**RECORDED INFORMATION**
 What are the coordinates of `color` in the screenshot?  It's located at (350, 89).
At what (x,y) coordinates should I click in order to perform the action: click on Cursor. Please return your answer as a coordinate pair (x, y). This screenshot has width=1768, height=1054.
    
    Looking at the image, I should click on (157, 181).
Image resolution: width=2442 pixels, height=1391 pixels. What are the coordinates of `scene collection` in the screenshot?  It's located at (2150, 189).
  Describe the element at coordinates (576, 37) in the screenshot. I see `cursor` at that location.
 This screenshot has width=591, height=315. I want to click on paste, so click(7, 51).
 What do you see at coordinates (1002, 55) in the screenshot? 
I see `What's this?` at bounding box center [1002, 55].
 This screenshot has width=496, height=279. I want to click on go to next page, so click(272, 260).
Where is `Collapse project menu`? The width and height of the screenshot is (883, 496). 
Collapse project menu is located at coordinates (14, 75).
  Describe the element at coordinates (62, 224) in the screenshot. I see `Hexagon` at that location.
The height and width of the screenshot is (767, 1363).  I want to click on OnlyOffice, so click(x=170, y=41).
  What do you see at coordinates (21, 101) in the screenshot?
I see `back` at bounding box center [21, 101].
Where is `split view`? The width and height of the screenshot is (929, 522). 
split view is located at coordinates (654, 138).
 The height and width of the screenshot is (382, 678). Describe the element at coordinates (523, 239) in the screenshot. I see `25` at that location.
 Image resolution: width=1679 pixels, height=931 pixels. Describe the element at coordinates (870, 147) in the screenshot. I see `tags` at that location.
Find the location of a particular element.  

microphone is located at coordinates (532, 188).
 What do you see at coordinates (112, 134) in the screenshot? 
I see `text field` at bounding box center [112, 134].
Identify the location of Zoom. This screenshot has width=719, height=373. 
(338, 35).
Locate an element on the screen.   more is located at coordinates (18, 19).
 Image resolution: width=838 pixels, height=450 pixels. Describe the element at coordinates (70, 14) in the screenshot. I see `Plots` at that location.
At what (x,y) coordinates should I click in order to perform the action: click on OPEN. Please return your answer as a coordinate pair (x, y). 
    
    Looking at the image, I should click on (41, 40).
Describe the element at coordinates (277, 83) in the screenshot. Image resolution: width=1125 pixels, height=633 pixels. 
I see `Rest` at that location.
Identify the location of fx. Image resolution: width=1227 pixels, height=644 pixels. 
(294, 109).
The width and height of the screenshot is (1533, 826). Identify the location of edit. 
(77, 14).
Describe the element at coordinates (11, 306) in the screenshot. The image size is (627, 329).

**TASK STATEMENT**
Echo the lines above exactly, starting with the line that contains "has width=1768, height=1054." and ending with the line that contains "This screenshot has width=496, height=279.", both included.

**SOLUTION FOR THIS TASK**
At what (x,y) coordinates should I click in order to perform the action: click on Cursor. Please return your answer as a coordinate pair (x, y). This screenshot has width=1768, height=1054.
    
    Looking at the image, I should click on (157, 181).
Image resolution: width=2442 pixels, height=1391 pixels. What are the coordinates of `scene collection` in the screenshot?  It's located at (2150, 189).
  Describe the element at coordinates (576, 37) in the screenshot. I see `cursor` at that location.
 This screenshot has width=591, height=315. I want to click on paste, so click(7, 51).
 What do you see at coordinates (1002, 55) in the screenshot? 
I see `What's this?` at bounding box center [1002, 55].
 This screenshot has width=496, height=279. I want to click on go to next page, so click(272, 260).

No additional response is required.